テタガン
テタガン島の面積は30.25ヘクタール、一番高い場所で標高80メートルになります。隣のボドガヤ島と比べると標高は低めです。あちこちに岩場の海岸があり、斜面はかなり急になっています。北西側の細長いビーチは、北端で砂州(陸地の端に砂が堆積してできた地形)になって広がっています。そして、細い水路を挟んでボドガヤ島とつながっているんですよ。
かつてのテタガン島は、漁業や農作を営むバジャウ族の活気あるコミュニティで賑わっていました。約250人もの人々が暮らしていた時期もあったほどです。しかし、1950年代に政府が先住民支援のための再定住計画を導入したことで、多くの人が島を離れました。1980年までには、テタガン島は実質的に無人島となってしまったのです。現在、かつてのコミュニティの名残としてテタガンに残っているのは、彼らの埋葬地だけです。
テタガン島の起源と神話
テタガンという名前は、干潮時にボドガヤ島と陸続きになることから付けられたと考えられています。バジャウ語で「テタガン」は「相互につながる」という意味があるからです。
また、この名前にまつわる神話として、「切りつける」「たたく」を意味する『テタグ』に由来するという説もあります。かつてこの島には、足を踏み入れる者すべてを傷つける野蛮な人物が住んでいたからだそうです。

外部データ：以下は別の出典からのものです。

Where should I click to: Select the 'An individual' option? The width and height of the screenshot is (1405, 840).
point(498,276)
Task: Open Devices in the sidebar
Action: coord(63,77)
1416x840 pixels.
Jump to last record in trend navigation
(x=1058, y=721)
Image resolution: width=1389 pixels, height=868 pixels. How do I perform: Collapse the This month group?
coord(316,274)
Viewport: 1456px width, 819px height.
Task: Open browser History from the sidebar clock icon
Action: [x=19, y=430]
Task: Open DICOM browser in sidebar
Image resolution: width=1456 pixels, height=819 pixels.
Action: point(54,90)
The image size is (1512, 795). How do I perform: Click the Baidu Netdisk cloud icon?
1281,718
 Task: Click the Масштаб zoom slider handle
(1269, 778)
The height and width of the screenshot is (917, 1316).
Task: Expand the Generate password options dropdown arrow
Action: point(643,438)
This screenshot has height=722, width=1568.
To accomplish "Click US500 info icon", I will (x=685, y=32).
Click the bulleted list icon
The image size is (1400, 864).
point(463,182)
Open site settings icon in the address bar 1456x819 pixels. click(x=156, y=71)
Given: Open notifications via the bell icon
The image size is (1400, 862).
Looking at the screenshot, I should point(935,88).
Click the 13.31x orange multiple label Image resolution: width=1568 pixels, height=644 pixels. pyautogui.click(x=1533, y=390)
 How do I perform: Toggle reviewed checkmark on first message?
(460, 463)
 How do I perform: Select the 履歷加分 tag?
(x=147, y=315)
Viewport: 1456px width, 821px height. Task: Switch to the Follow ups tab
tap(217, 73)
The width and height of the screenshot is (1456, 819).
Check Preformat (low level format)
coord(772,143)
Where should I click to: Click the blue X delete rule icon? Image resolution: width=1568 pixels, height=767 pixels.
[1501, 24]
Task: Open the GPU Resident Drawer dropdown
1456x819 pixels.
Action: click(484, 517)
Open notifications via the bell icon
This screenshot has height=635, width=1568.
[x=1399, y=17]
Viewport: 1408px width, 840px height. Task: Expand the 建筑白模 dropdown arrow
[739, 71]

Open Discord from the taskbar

さらにバジャウの言葉では、この言葉は「親しみやすい場所」という意味も持っています。おそらく、初期の移住者たちを温かく迎え入れた場所であったことを暗示しているのでしょう。
テタガン島での過ごし方
旅行者がテタガン島を訪れる主な目的は、近くのボドガヤ島やボヘイドゥラン島に住むバジャウ・ラウト(海のジプシー)の生活様式を見学することです。また、テタガン島にバジャウ族のコミュニティが残した歴史の痕跡を見ることもできますよ。
テタガン島周辺の宿泊施設
無人島であるテタガン島には、旅行者が滞在できる設備はありません。訪れる方は、ボルネオ島のセンポルナの街や、近くのマタキン島、ポンポン島、Singamata、あるいはマブール島に滞在することになります。
テタガン島にはリゾートやホテルはありません。そのため、近隣のポンポン島やマタキン島、Singamata、またはセンポルナに滞在するのが一般的です。